Pagelaran Festival Danau Toba yang diselenggarakan sejak 8 sampai 14 September 2013 lalu, menjadi refleksi bersama atas keberadaan para seniman Batak yang katanya mulai tak diketahui keberadaannya.

Di antara keramaian pengunjung penutupan FDT 2013 di Bukit Beta Tuktuk, dipamerkan empat set alat musik pukul yang disebut dengan Taganing. Taganing bukan lagi hal baru bagi orang Batak, khususnya di Kabupaten Samosir.

Seorang pemuda yang tidak asing bagi para peserta World Drum Festival, karena sudah berbagi ilmu dan pengalaman di panggung Heritage Festival Danau Toba, Martahan Sitohang, terlihat sibuk mengangkat dan memasang empat set Taganing.
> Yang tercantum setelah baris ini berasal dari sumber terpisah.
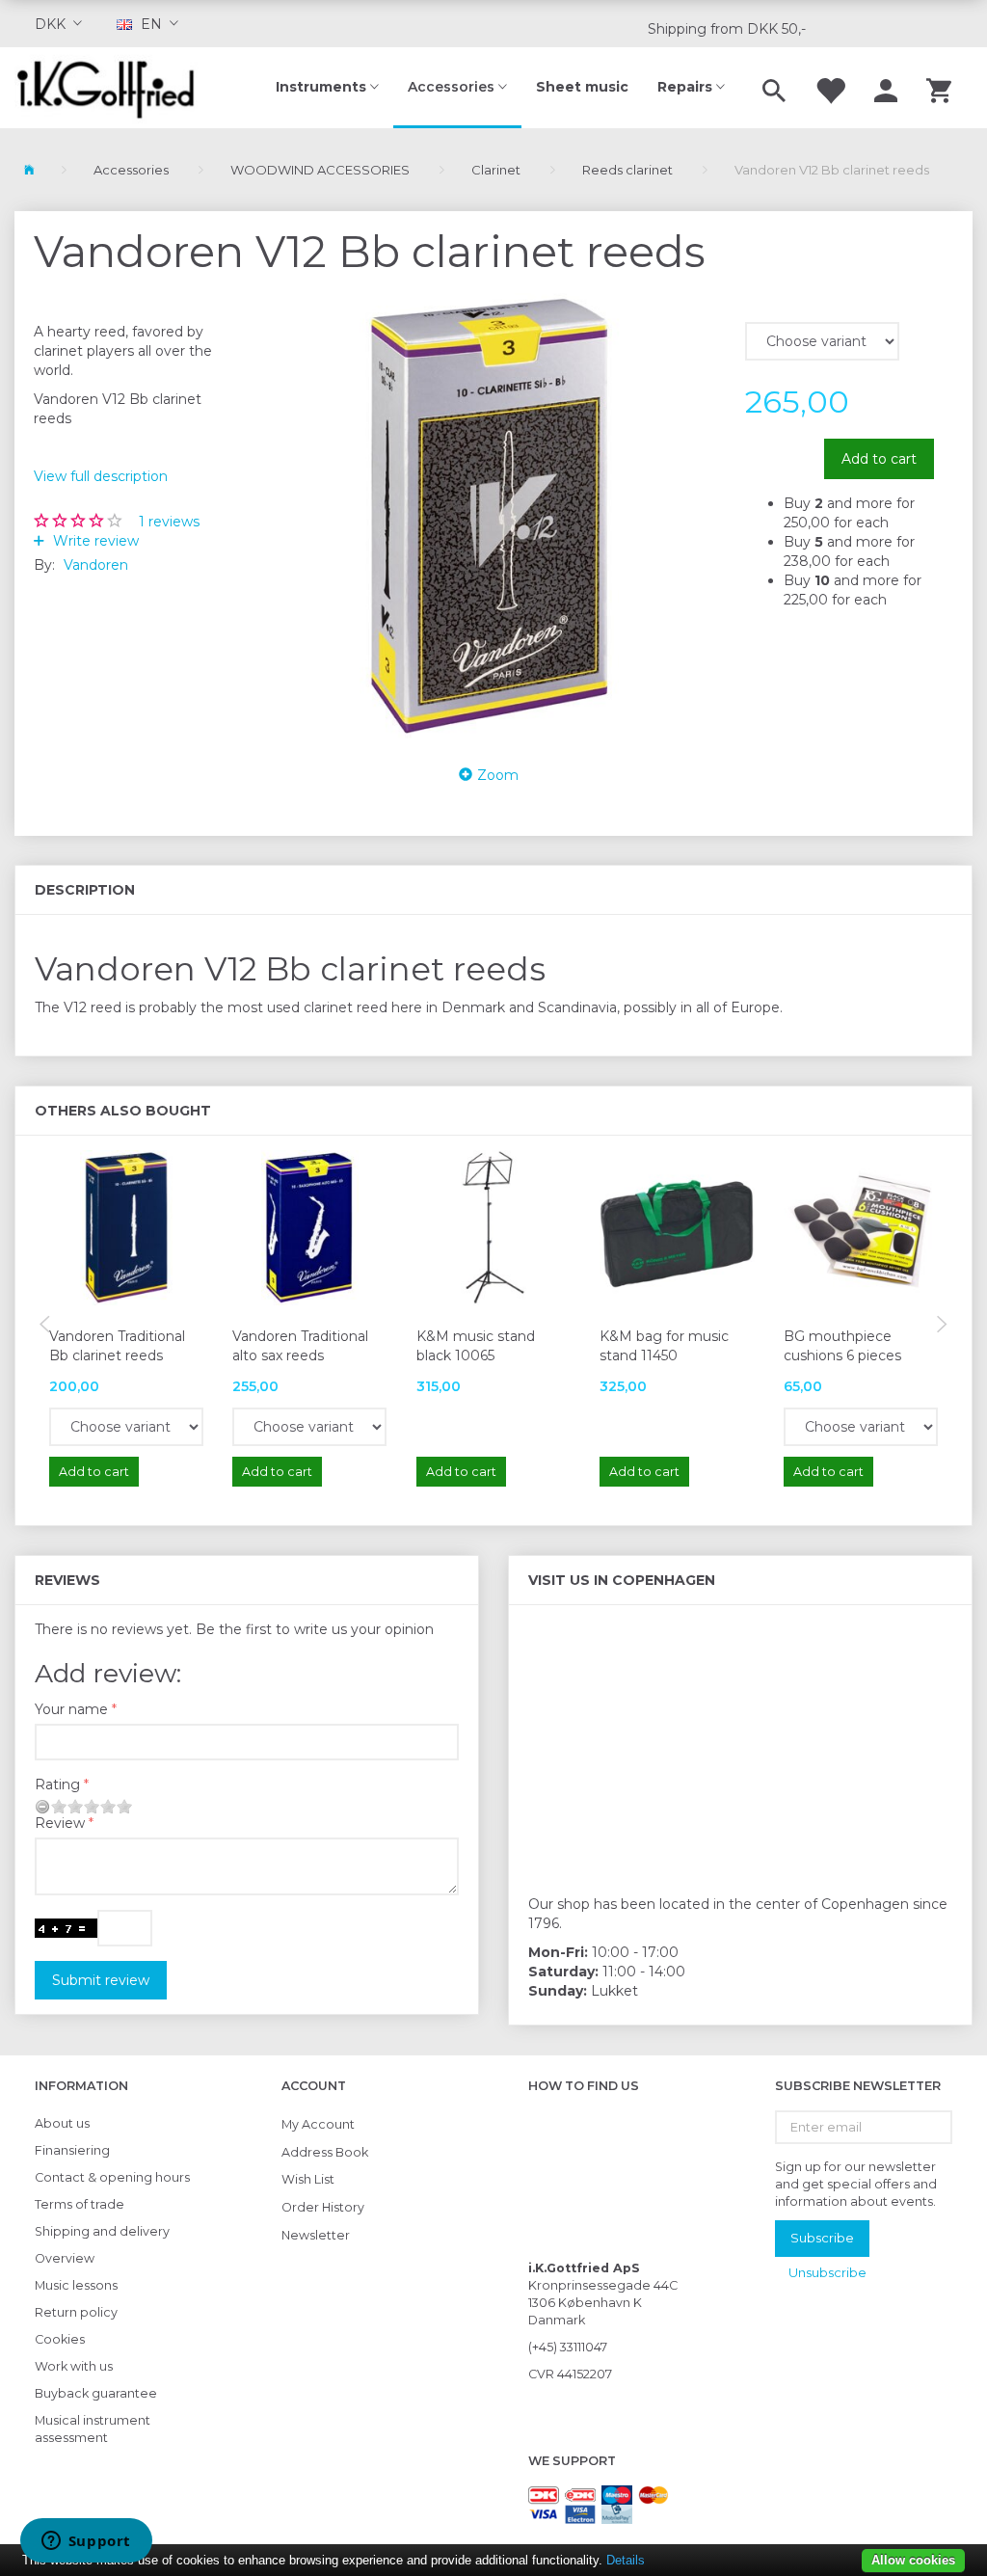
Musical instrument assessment (92, 2429)
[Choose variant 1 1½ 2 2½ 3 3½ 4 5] (126, 1427)
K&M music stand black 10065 (475, 1346)
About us (62, 2123)
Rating (57, 1784)
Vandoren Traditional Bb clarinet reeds (117, 1346)
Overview (64, 2258)
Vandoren (96, 565)
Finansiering (72, 2150)
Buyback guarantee (96, 2393)
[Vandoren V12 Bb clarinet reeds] (493, 515)
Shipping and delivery (102, 2231)
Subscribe (822, 2237)
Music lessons (76, 2285)
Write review (94, 541)
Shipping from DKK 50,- (727, 29)
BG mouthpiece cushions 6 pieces (842, 1346)
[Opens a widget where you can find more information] (85, 2542)
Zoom (498, 775)
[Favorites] (830, 87)
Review (60, 1823)
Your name (71, 1709)
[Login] (886, 87)
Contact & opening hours (112, 2177)
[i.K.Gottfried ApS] (113, 87)
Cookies (60, 2339)
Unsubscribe (827, 2272)
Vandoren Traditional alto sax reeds (300, 1346)
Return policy (76, 2312)
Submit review (100, 1980)
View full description (101, 476)
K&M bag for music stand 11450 (664, 1346)
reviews (169, 521)
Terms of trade (79, 2204)
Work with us (74, 2366)
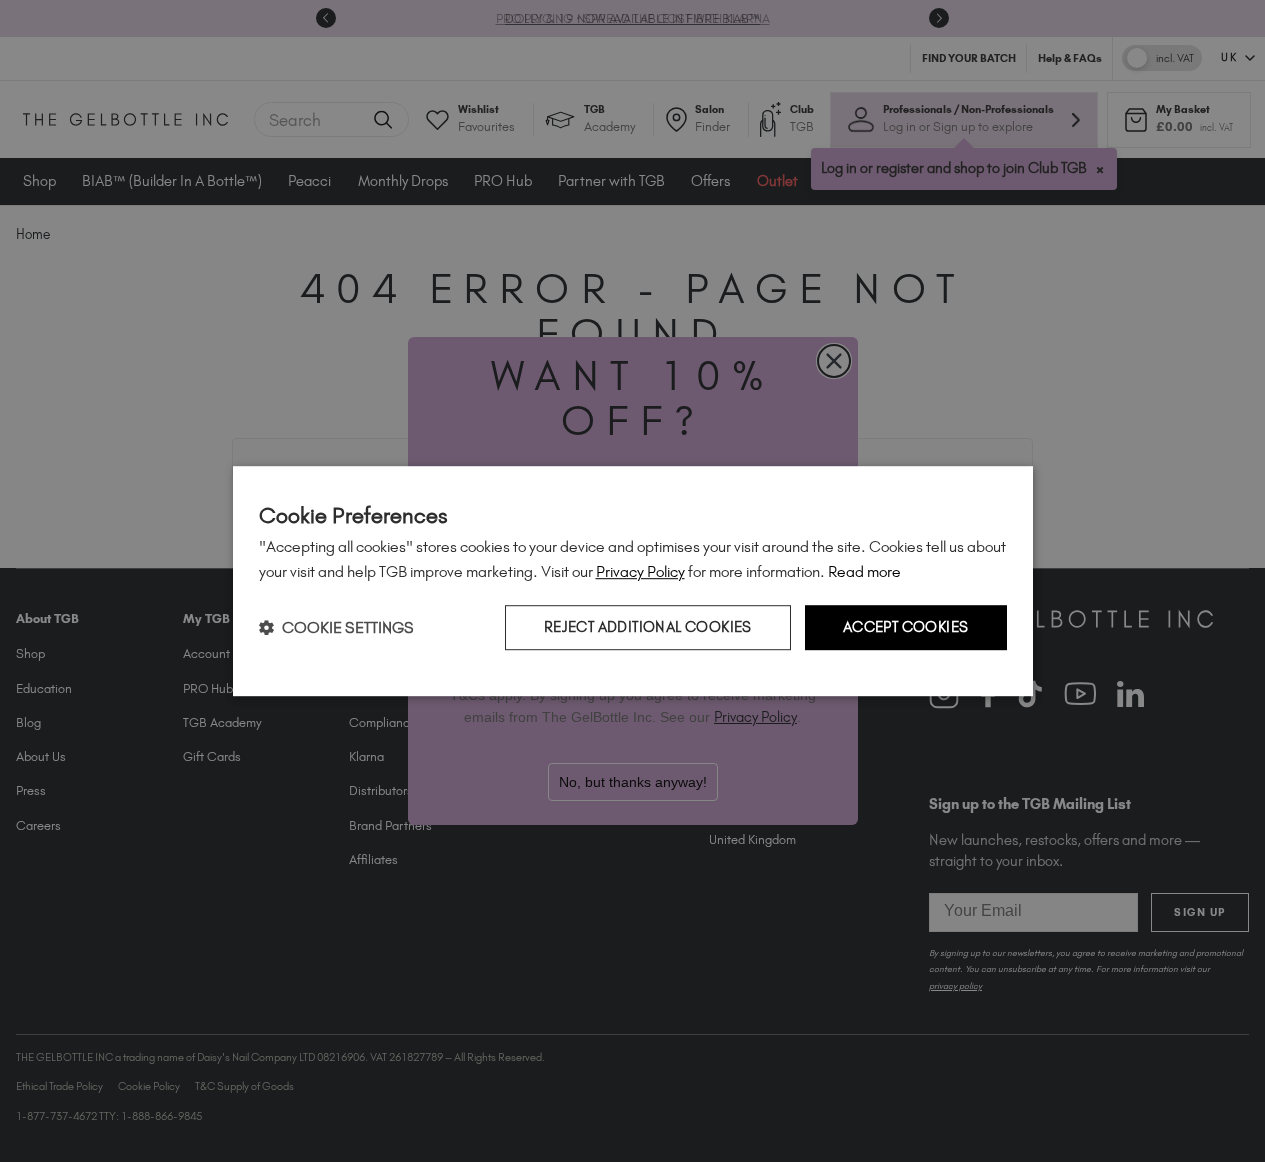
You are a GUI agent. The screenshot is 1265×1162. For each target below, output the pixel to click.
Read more (864, 571)
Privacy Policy (640, 571)
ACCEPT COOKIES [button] (906, 627)
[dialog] (633, 581)
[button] (336, 627)
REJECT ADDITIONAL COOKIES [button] (648, 627)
Tiga set Taganing terlihat masih berwarna cerah dan seolah masih baru dibuat.

“Tiga Taganing itu baru saja dibuat ayahku. Sementara satu set Taganing berwarna kusam ini, merupakan karya pertama ayahku yang dibuat tahun 1982 dan saya (Martahan, red) belum lahir saat itu,” ujar pemuda tersebut sembari mengecek kesiapan Taganing.

Sembari terus mengecek kelengkapan Taganing, Martahan bercerita, kalau ayahnya seorang seniman Batak bernama Guntur Sihotang. Tidak terhitung lagi karya Taganing yang diciptakan seniman Batak itu.

“Ayahku itu menghabiskan seluruh waktu bahkan hidupnya untuk melestarikan musik dan kebudayaan Batak,” ujar pemuda itu dengan bangga.

Tertarik berbincang soal ayahnya, dia kemudian menghentikan aktivitasnya. Martahan terlihat lebih fokus bercerita dengan menuturkan tentang keluarganya.

Ada sebelas anak dari sang kreator Taganing (Guntur, red), di antaranya Megawati Sitohang, Maya Sitohang, Martogi Sitohang (di Jakarta: seniman), Junihar Sitohang  (perajin alat Taganing di Medan), Mona Sitohang, Hardoni Sitohang (di Medan dosen Nomensen), Naldi Sitohang, tinggal di Samosir, Senida Sitohang tinggal di Samosir, Martahan Sitohang (tinggal di Jakarta sebagai penggiat seni), Efrida Sitohang tinggal di Samosir dan anak angkat Julia Sitohang yang merupakan kewarganegaraan Amerika. Sedangkan istrinya br Habeahan sudah meninggal beberapa tahun lalu.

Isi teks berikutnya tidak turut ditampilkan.